I felt I really got to know Dorothy as she "grew up" from an immature child to a toddler to a teenager, and finally to an adult. I began to think of her as "alive", not just a computer program. That of course is a trick of writing, not so much that an actual AI program like Dorothy has ever, or will ever, exist. Being a former programmer myself and understanding how software works, I find the idea of self-learning in the way described in the novel to be a fictional fantasy until we find a way to merge living cells (brain or other) to computer chips. Then I might believe self-awareness and self-learning is actually a realistic possibility.
** MAJOR SPOILER NEXT **
Preston waited until the very end to deliver three major pieces of information, two of which I loved, but one of which I really didn't "buy" into. These are:
1.) YES! Dorothy hacked into the President's special pace-maker/brain controller thingamajigy (forget what they called it) - this was a VERY cool idea that I did not expect or see coming at all. This in itself would make a very fascinating sequel!

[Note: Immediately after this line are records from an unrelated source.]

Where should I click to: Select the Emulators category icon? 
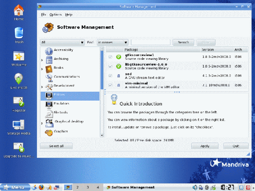tap(48, 104)
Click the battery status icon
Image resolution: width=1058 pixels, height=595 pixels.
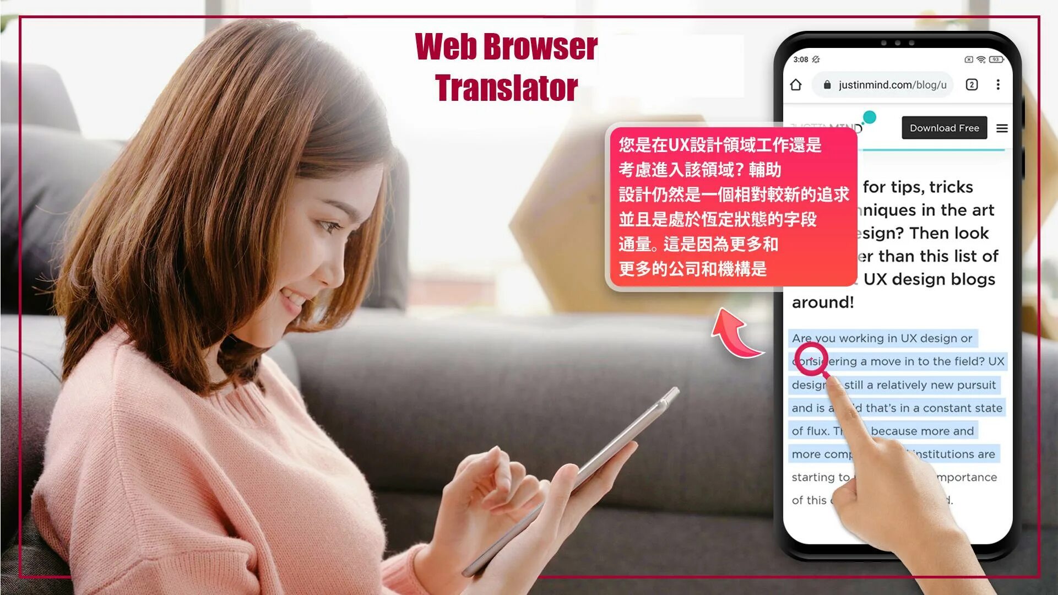coord(996,59)
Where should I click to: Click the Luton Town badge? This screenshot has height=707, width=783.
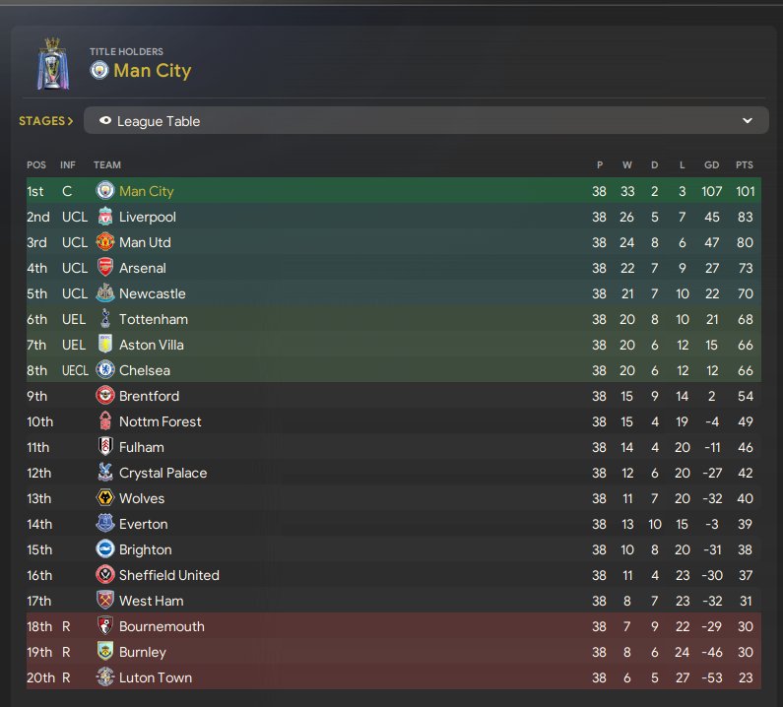[105, 677]
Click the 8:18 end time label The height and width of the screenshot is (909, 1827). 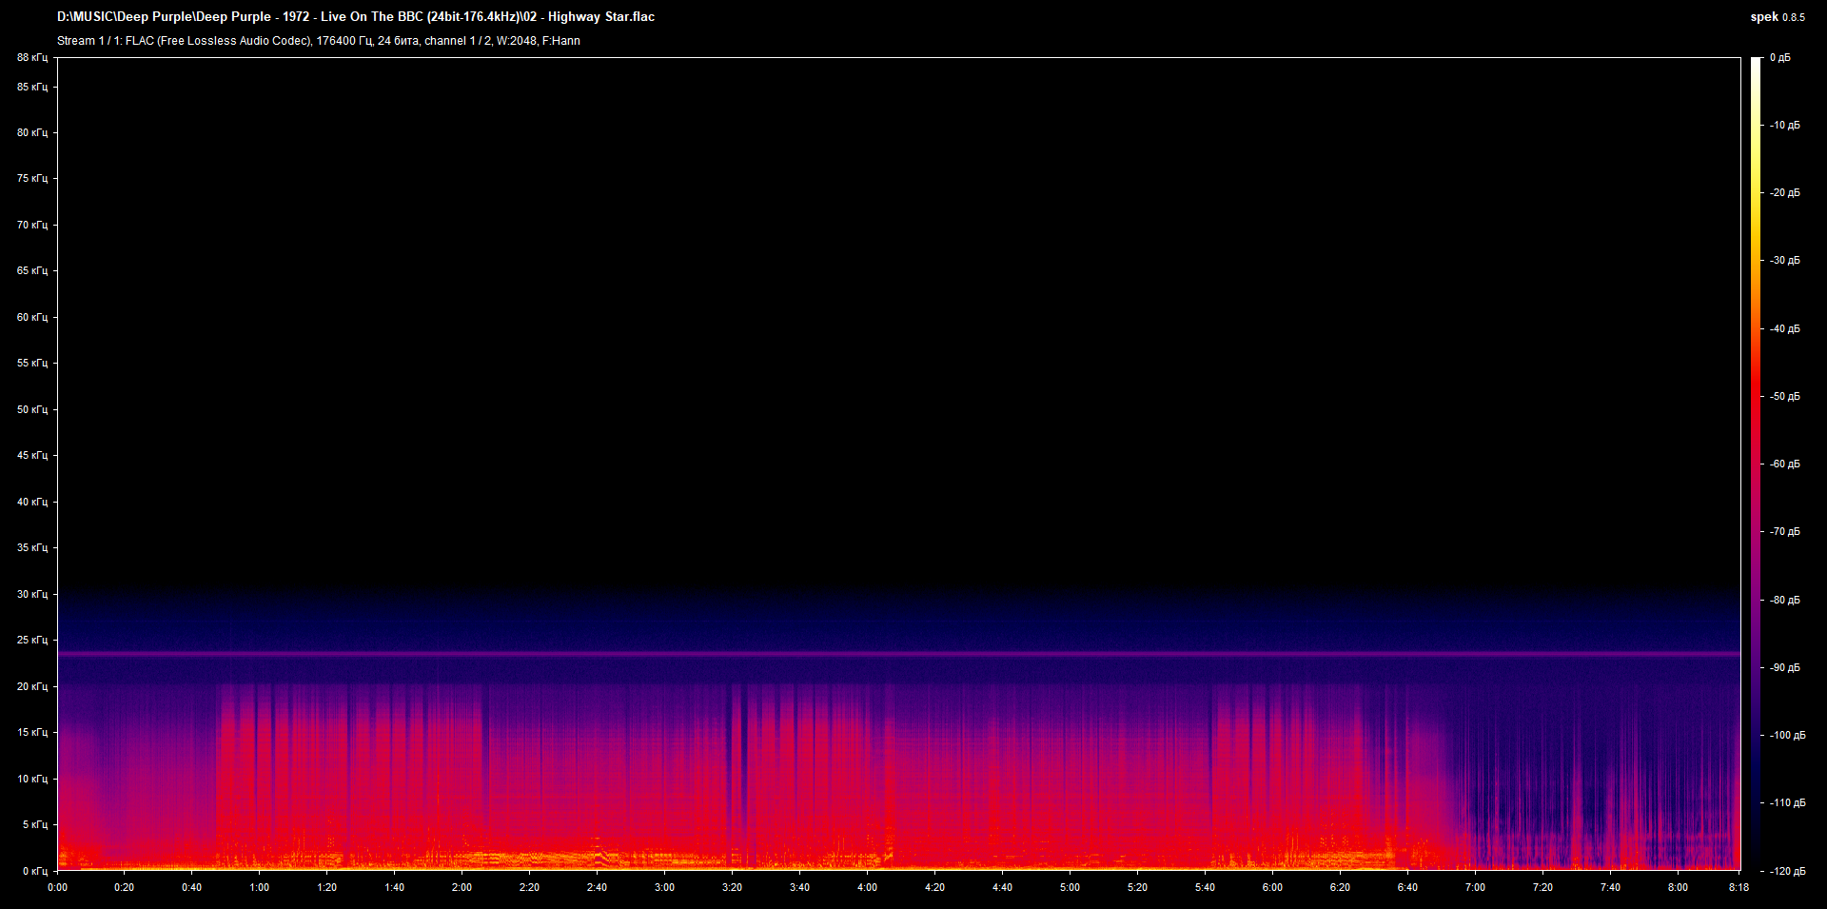point(1738,887)
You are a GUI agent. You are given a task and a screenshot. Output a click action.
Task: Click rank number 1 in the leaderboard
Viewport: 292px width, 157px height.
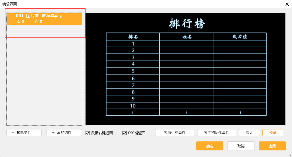(x=133, y=44)
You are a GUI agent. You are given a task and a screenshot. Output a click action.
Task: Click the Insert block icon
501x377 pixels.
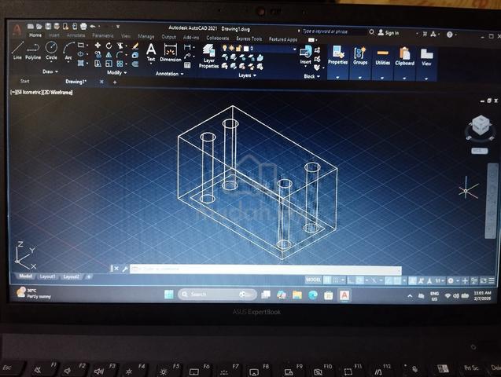pyautogui.click(x=305, y=54)
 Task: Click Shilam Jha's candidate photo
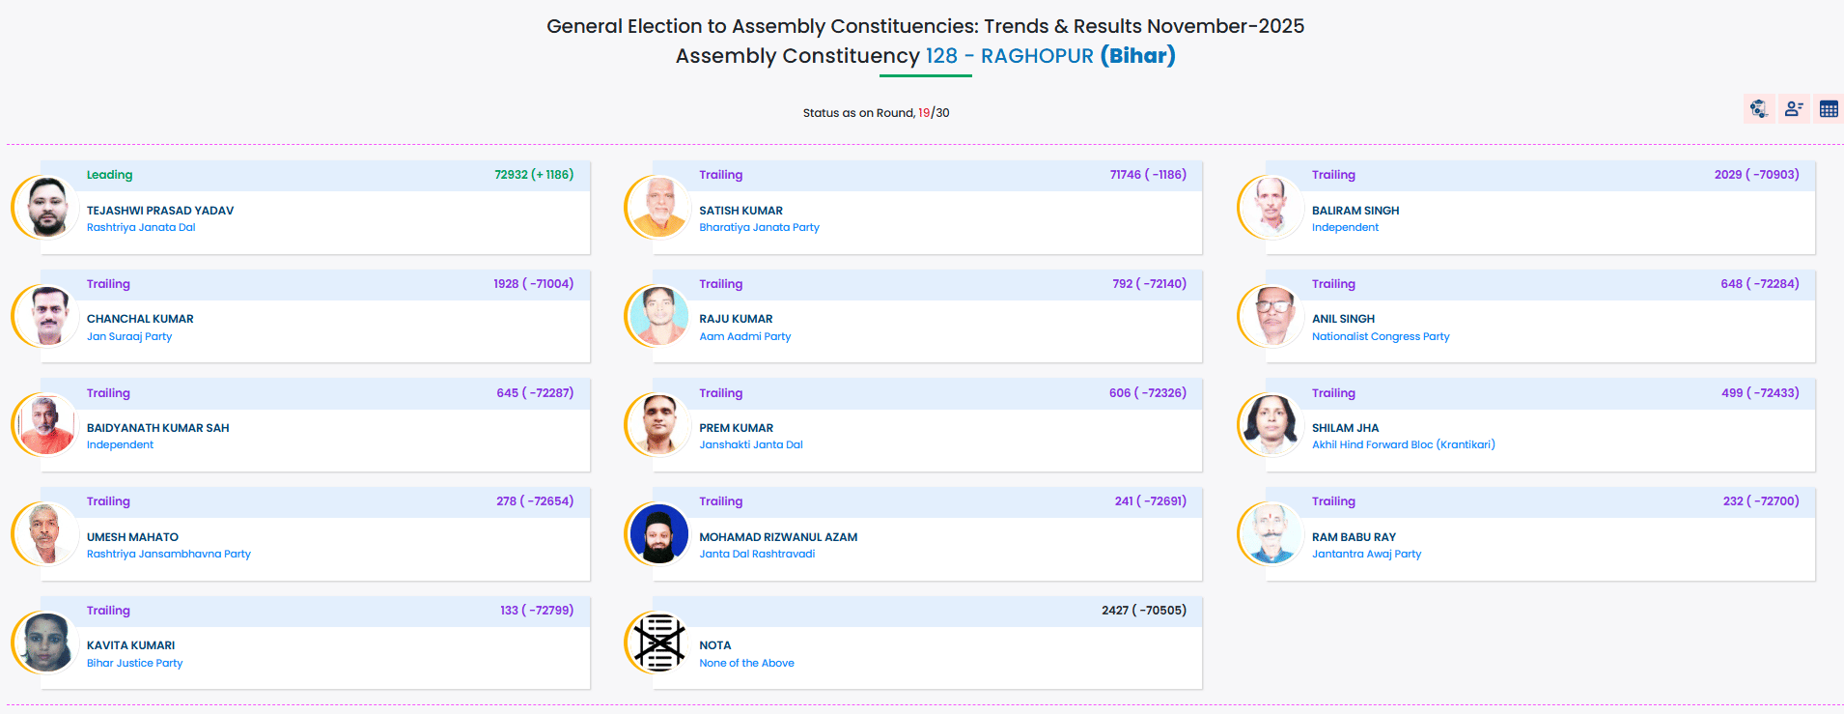coord(1271,424)
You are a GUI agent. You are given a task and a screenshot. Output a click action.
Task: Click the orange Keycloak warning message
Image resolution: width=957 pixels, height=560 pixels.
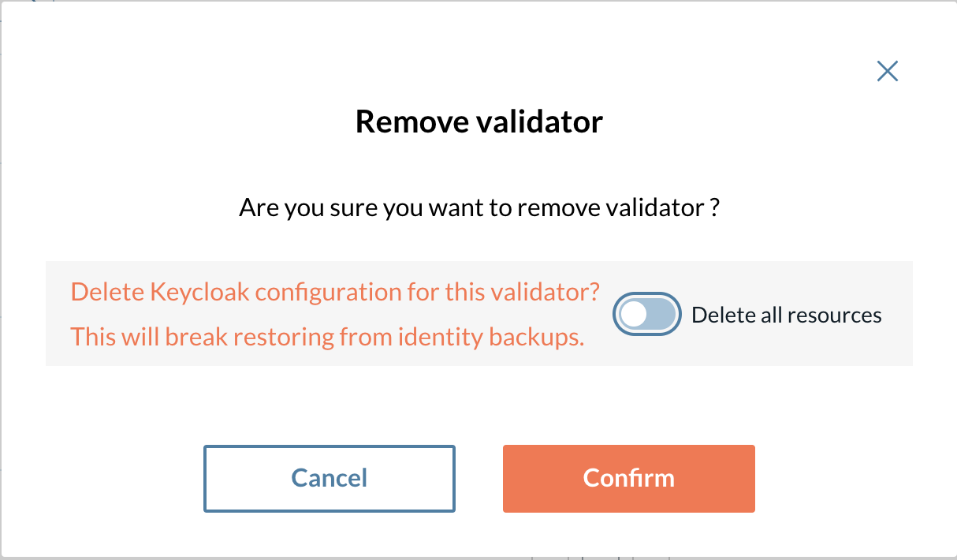(335, 291)
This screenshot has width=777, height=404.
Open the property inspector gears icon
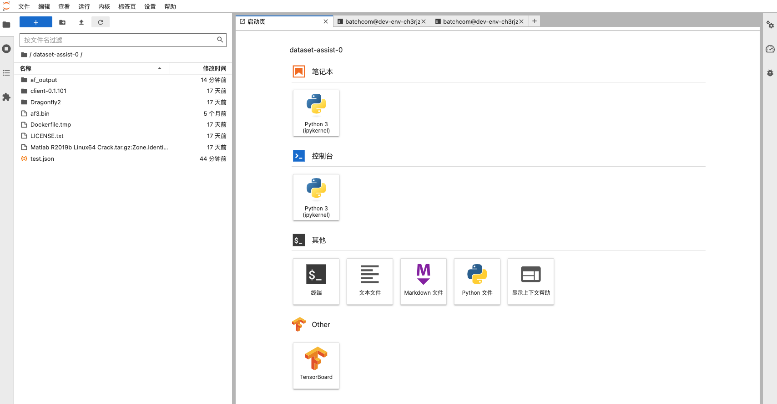pos(770,25)
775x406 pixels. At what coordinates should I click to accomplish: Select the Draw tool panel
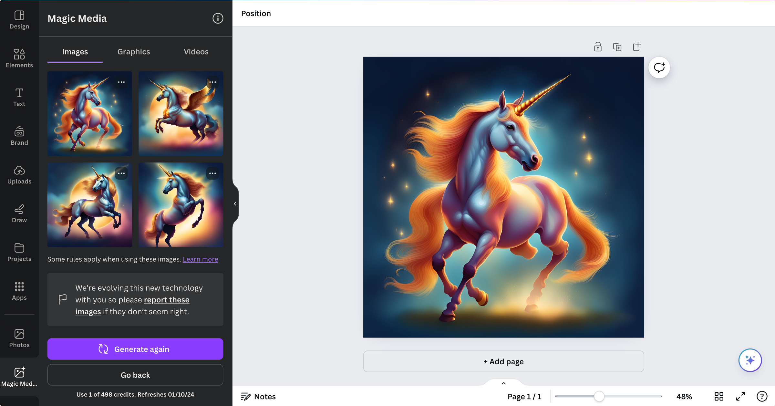pos(19,213)
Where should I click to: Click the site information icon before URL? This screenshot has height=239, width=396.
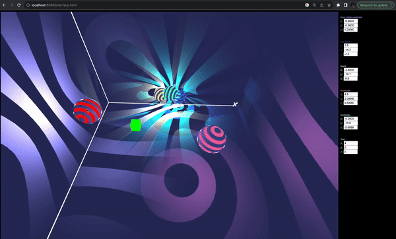tap(28, 5)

2.) YES! The idea that there is another software/entity "awakening" across the internet. This again, would make a very cool sequel!
3.) NO! The big "secret" of how the "Strong AI" was programmed was to allow it to sleep, and somehow it would dream. I just can't buy that one. There was no time in the book where there was any mention of Dorothy needing sleep, even the entire time she spent in the robot with Jacob or out on the Internet, and it doesn't make sense to have software sleep. I would have needed a more technical explanation of how that would work or I can't suspend disbelief on that one.
Overall, a really fun, fast-paced read and I hope they will do a sequel (though Wyman Ford series has not generally had sequels in the past).